By Leika Kihara
Sustained trade tensions could slash Asia's economic growth by up to 0.9 percentage point in coming years, the International Monetary Fund said, urging policymakers in the region to liberalize markets to offset the fall in export sales.
The IMF also warned in its twice-yearly report on the Asia Pacific region that the market rout seen in emerging economies could worsen if the U.S. Federal Reserve and other major central banks tightened monetary policy more quickly than expected.
"Turmoil already seen in some emerging market economies could worsen, with negative spillovers to Asia through reduced capital flows and higher funding costs," it said.
Changyong Rhee, director of the IMF's Asia and Pacific Department, said there would be no winners in Asia from the global trade frictions, as other countries won't be able to compensate fully for supply chain disruptions in China and the United States - the world's top two economies.
"Today's growth headwinds, from financial market tightening to trade tensions, could persist for some time," he told a briefing on the report.
"For this reason, it will be important for policymakers to save their ammunition for when it is truly needed," he said.
The IMF maintained its forecast that Asia's economy will expand by 5.6 percent this year but cut its projection for next year to 5.4 percent, down by 0.2 point from April.
The downgrade was due to the impact of financial market stress and monetary tightening in some economies, as well as the damage from the tit-for-tat tariff actions between the United States and China, the IMF said.
Existing, proposed and new retaliatory tariffs could cause maximum gross domestic product (GDP) losses of 1.6 percent in China and close to 1 percent in the United States, it said.
Other countries in Asia, many of which supply goods to China through global value chains, would also see their economies slow substantially, the IMF said.
With all these factors combined, growth in Asia could drop by up to 0.9 point over the next couple of years, the IMF estimated.

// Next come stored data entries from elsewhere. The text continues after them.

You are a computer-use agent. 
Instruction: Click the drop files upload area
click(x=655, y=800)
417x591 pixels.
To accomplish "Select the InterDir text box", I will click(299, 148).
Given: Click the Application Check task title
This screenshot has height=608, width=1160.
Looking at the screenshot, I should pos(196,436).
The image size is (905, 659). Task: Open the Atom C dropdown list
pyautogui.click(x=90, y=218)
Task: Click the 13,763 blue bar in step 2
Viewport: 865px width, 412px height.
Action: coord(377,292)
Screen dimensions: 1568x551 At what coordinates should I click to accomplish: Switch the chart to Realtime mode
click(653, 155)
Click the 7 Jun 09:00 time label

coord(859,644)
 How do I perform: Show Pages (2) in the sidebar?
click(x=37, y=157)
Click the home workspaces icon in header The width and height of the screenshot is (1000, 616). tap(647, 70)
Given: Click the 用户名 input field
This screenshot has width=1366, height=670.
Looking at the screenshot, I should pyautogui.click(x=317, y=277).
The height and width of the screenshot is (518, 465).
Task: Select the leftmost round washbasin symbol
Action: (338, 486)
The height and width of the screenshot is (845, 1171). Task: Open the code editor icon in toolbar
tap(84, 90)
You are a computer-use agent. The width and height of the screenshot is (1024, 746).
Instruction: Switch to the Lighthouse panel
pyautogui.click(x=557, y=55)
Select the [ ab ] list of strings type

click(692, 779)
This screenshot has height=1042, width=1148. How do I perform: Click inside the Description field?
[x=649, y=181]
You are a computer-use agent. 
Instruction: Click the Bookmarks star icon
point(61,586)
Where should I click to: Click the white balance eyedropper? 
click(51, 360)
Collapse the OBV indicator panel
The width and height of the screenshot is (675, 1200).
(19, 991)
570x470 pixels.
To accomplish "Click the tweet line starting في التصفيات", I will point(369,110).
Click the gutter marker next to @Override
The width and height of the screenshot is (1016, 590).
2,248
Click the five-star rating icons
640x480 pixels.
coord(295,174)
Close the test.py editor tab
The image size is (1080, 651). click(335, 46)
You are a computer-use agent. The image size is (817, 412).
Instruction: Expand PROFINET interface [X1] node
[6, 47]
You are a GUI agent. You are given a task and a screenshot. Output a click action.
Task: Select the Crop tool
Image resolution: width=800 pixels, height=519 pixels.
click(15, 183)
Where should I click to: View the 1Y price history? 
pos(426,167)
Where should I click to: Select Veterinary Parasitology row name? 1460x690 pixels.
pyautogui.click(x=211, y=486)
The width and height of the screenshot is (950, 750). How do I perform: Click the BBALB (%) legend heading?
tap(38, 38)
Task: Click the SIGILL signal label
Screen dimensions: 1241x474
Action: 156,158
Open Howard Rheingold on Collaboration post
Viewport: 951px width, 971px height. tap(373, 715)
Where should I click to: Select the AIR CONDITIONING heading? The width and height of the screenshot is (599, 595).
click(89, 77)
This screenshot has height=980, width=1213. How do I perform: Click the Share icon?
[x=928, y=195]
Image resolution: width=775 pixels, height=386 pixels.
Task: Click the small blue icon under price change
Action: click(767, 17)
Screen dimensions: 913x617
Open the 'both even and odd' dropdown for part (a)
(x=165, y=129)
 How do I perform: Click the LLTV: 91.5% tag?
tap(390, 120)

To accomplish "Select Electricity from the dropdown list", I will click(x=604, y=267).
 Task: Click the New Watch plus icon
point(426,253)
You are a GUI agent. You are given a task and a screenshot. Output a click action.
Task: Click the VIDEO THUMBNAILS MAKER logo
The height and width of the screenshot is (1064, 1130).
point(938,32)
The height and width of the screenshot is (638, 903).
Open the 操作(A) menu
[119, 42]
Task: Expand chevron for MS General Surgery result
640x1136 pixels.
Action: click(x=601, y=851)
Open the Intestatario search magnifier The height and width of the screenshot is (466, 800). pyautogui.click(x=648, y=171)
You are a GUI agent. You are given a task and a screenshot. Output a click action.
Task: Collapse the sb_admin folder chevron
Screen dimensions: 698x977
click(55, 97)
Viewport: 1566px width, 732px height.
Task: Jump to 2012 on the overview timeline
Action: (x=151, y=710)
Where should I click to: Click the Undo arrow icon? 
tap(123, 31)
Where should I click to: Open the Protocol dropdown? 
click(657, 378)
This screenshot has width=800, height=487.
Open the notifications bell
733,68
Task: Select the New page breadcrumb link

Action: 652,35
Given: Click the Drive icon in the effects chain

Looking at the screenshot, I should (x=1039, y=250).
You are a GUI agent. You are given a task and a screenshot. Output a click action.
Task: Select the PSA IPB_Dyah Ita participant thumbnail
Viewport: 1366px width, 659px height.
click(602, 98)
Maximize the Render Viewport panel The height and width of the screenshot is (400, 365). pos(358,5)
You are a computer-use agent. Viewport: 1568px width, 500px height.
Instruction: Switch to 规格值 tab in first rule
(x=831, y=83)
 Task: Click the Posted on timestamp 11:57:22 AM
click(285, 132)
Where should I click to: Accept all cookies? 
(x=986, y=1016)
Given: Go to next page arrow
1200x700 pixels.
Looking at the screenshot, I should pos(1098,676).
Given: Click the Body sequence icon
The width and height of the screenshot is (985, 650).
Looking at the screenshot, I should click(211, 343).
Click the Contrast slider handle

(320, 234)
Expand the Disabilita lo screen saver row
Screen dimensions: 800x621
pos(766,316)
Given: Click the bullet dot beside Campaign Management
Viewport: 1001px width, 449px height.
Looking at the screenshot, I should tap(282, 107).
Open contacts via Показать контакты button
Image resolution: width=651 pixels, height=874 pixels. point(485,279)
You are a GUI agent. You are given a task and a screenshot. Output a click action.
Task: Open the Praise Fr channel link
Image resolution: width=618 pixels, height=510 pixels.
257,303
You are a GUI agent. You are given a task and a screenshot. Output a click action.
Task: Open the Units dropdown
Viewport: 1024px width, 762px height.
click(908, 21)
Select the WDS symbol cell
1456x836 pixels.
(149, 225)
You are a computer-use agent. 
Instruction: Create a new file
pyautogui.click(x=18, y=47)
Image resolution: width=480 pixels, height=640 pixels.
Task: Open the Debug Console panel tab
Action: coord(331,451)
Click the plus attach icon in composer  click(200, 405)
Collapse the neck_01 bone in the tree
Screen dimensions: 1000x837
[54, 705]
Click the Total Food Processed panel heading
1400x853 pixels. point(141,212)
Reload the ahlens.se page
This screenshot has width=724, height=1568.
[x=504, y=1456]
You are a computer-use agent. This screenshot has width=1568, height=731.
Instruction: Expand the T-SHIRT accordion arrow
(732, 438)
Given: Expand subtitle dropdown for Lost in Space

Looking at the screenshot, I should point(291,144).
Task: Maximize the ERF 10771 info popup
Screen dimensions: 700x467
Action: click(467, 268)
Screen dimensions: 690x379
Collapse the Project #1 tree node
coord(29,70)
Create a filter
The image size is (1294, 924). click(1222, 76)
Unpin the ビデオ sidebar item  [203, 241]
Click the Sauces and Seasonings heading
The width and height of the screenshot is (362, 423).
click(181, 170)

"Sustained trade tensions could further undermine confidence, hurt financial markets, disrupt supply chains, and discourage investment and trade," the report said.
While short-term stimulus measures are likely to offset much of the impact, policymakers in the region could also mitigate the damage by liberalizing their own markets, particularly in the service sector, the IMF said.
"There will be winners and losers, and effecting such reforms will be difficult and will take time, but the aggregate welfare gains would be substantial," it said.